2. The hybrid database management system of claim 1, wherein the hot data is data satisfying a preset usage condition among the data constituting the tables, and the cold data is data except for the hot data among the data constituting the tables.
3. The hybrid database management system of claim 2, wherein when the attribute of the data constituting the tables is changed from the hot data to the cold data or from the cold data to the hot data, the logical table mapping unit changes a logical storage space where the data is to be stored.
4. The hybrid database management system of claim 1, wherein the different logical storage spaces include a memory partition in which the hot data is stored and a disk partition in which the cold data is stored.

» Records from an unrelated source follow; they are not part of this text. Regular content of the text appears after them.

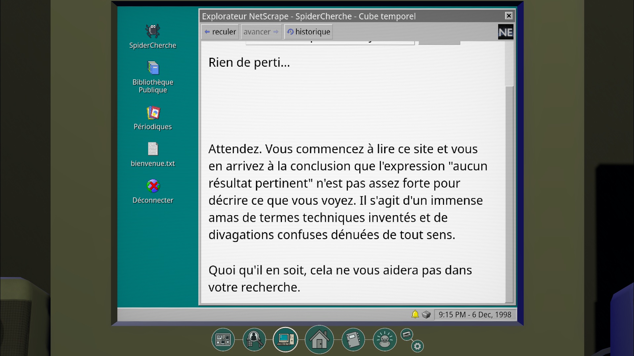Screen dimensions: 634x356
Task: Open the spiral notebook
Action: pos(353,339)
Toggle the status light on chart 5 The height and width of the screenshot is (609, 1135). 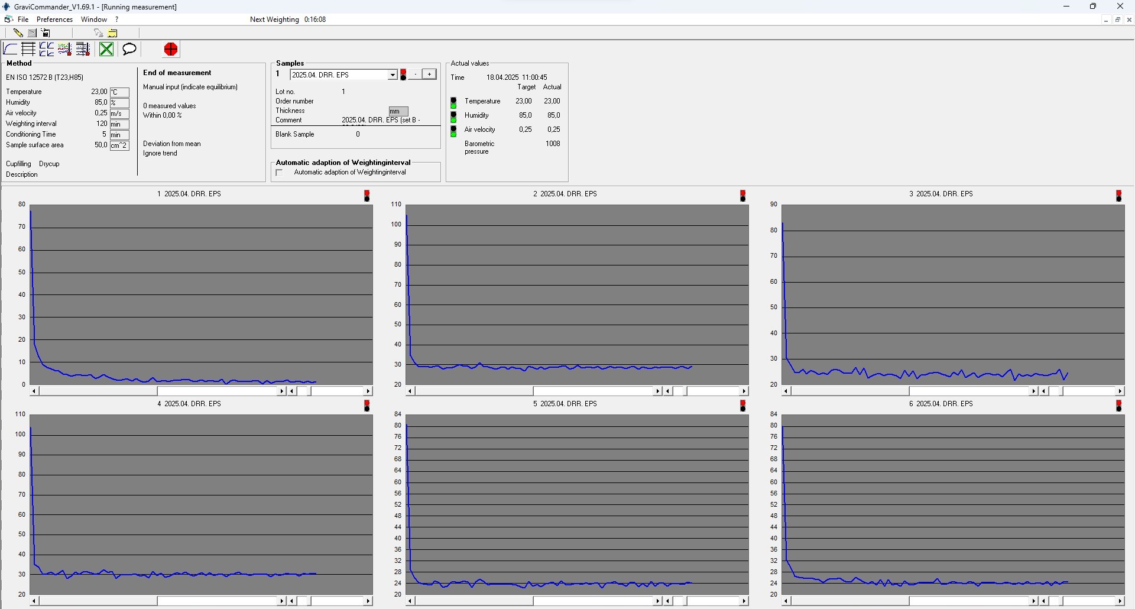click(x=743, y=406)
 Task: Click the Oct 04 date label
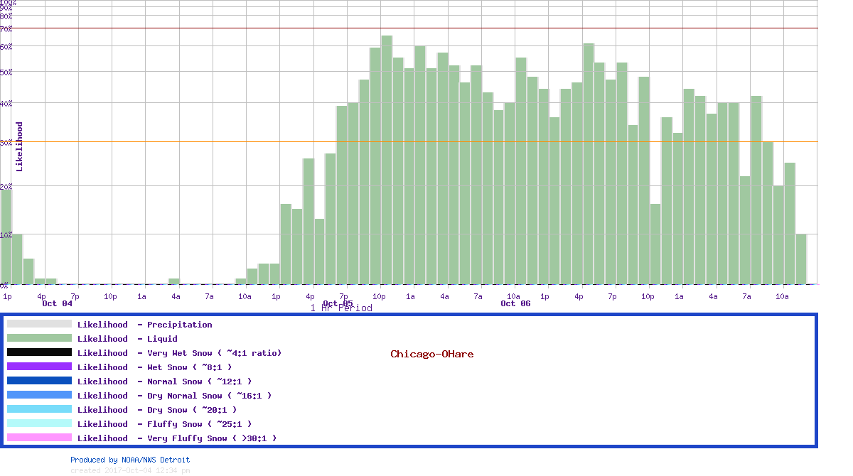coord(57,303)
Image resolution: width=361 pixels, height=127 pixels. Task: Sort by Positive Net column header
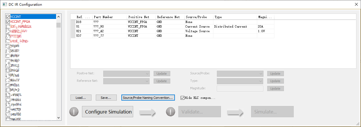(x=141, y=17)
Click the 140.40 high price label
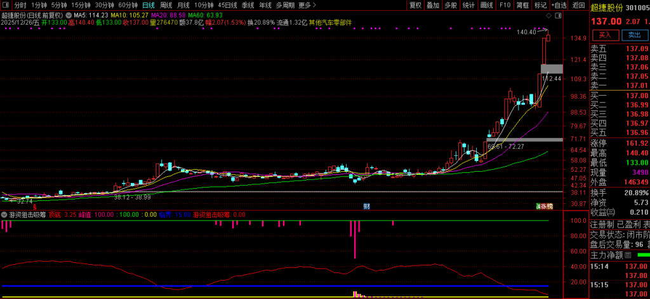The height and width of the screenshot is (299, 650). [526, 32]
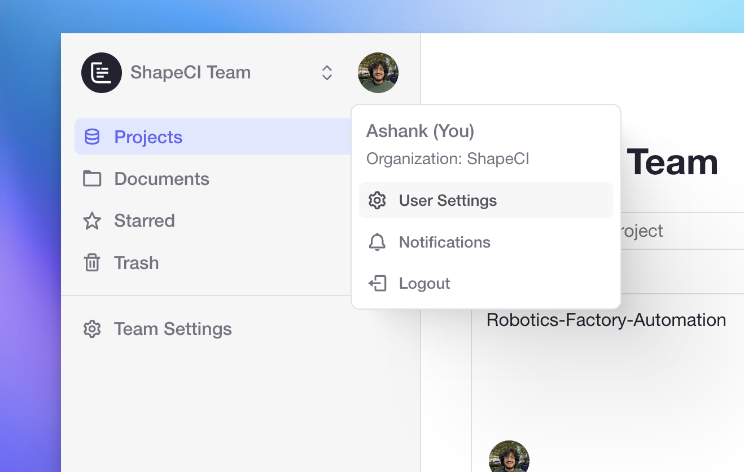The width and height of the screenshot is (744, 472).
Task: Click the ShapeCI Team name text
Action: pyautogui.click(x=190, y=73)
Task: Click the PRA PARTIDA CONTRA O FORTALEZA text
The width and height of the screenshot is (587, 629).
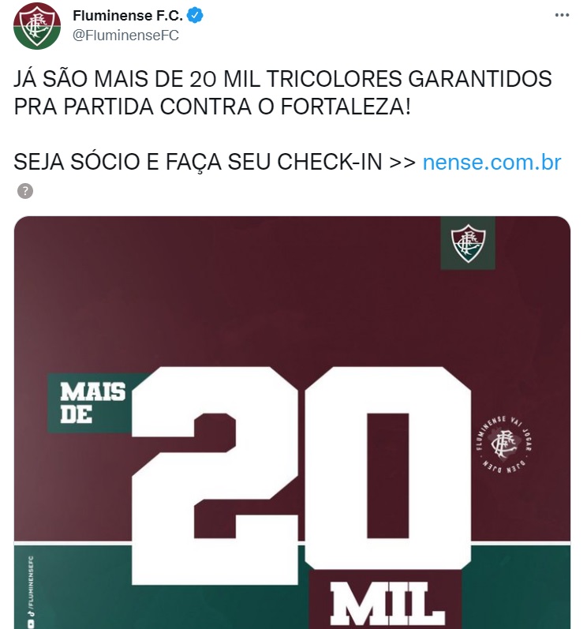Action: point(212,107)
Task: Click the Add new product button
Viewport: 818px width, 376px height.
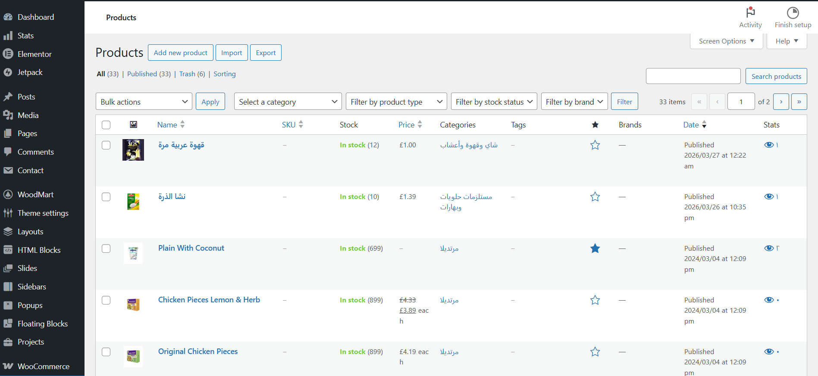Action: [x=180, y=53]
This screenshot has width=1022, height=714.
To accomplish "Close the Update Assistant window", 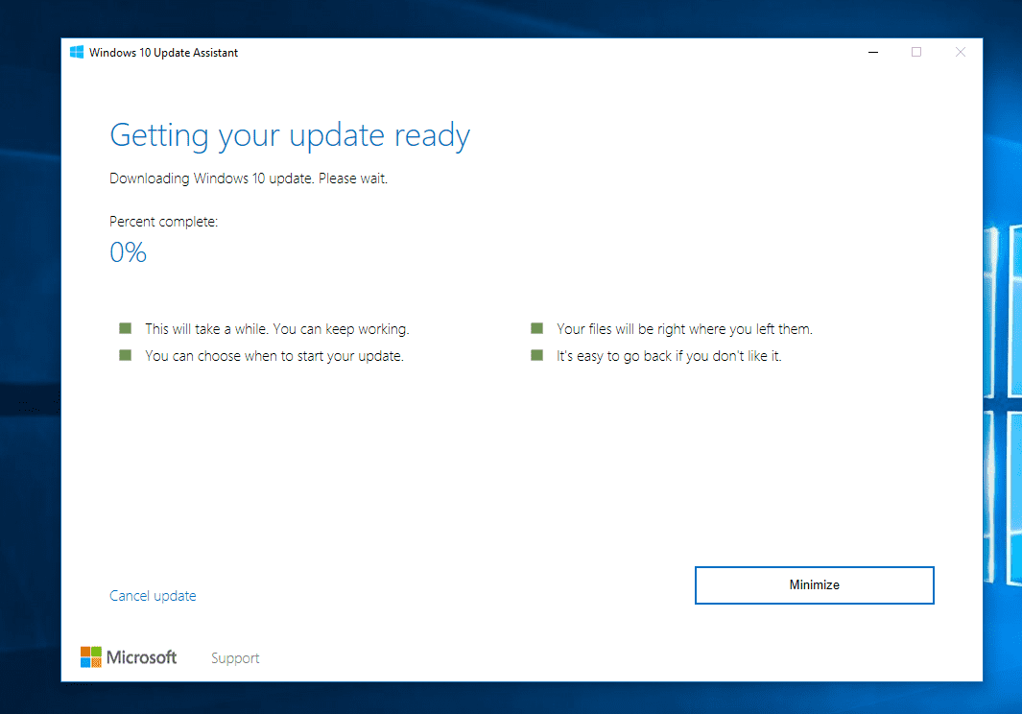I will click(x=961, y=53).
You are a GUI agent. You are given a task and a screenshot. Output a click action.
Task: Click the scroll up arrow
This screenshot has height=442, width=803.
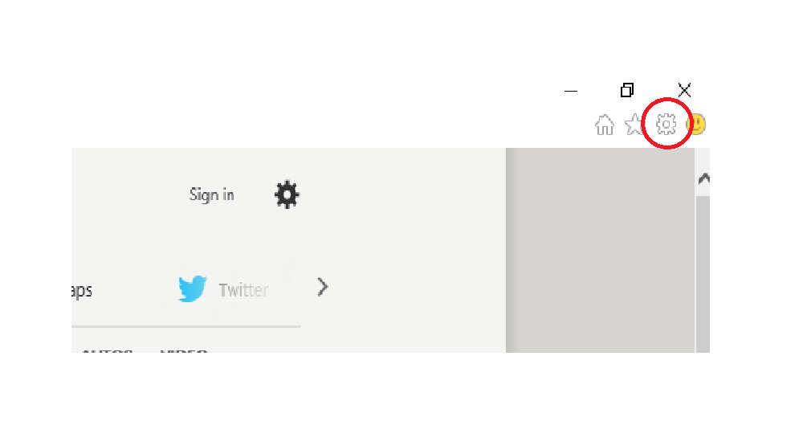coord(704,178)
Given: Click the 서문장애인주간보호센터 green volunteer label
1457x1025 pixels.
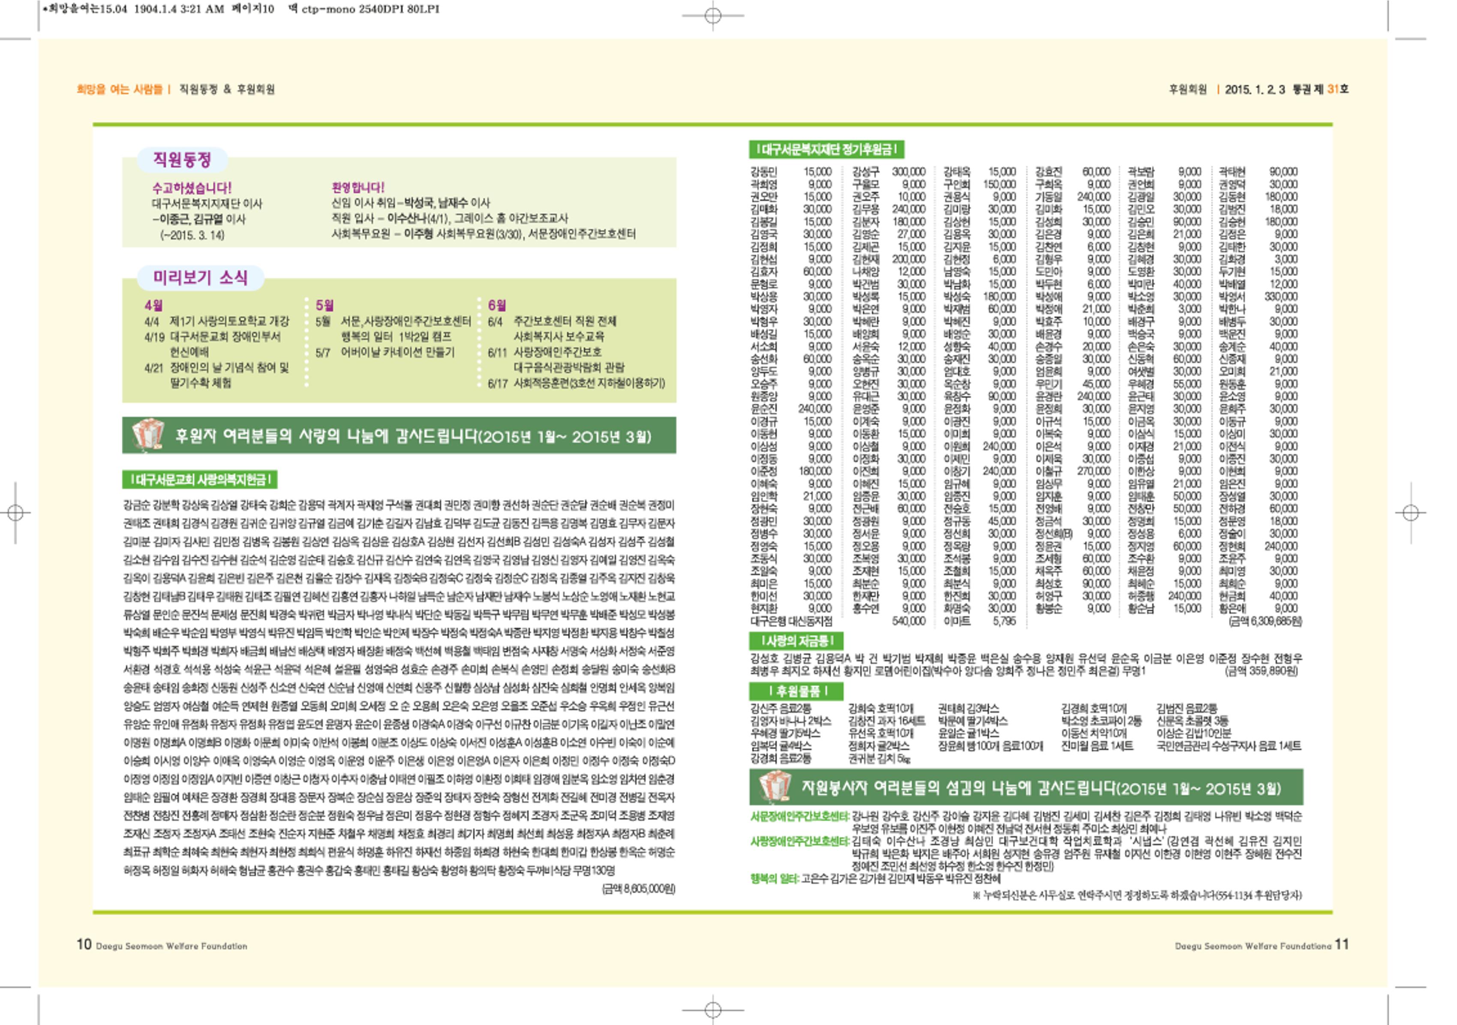Looking at the screenshot, I should click(800, 816).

5. The hybrid database management system of claim 4, wherein the data stored in the memory partition is loaded into the main memory,
the main memory references the stored data by using a memory pointer; and
the data stored in the disk partition is stored in the disk, and uses data by loading necessary data into a buffer of the main memory among the data stored in the disk.
6. The hybrid database management system of claim 1, wherein the physical table mapping unit comprises:
a memory tablespace configured to load table data into the main memory and reference the table data loaded into the main memory by using a memory pointer; and
a disk tablespace configured to load the table data into the disk and, only when needed, use data by loading necessary data into a buffer of the main memory among the table data loaded into the disk.
7. The hybrid database management system of claim 6, wherein the memory tablespace loads both the hot data and the table data belonging to the memory tablespace into the main memory at the time of startup of the hybrid database management system.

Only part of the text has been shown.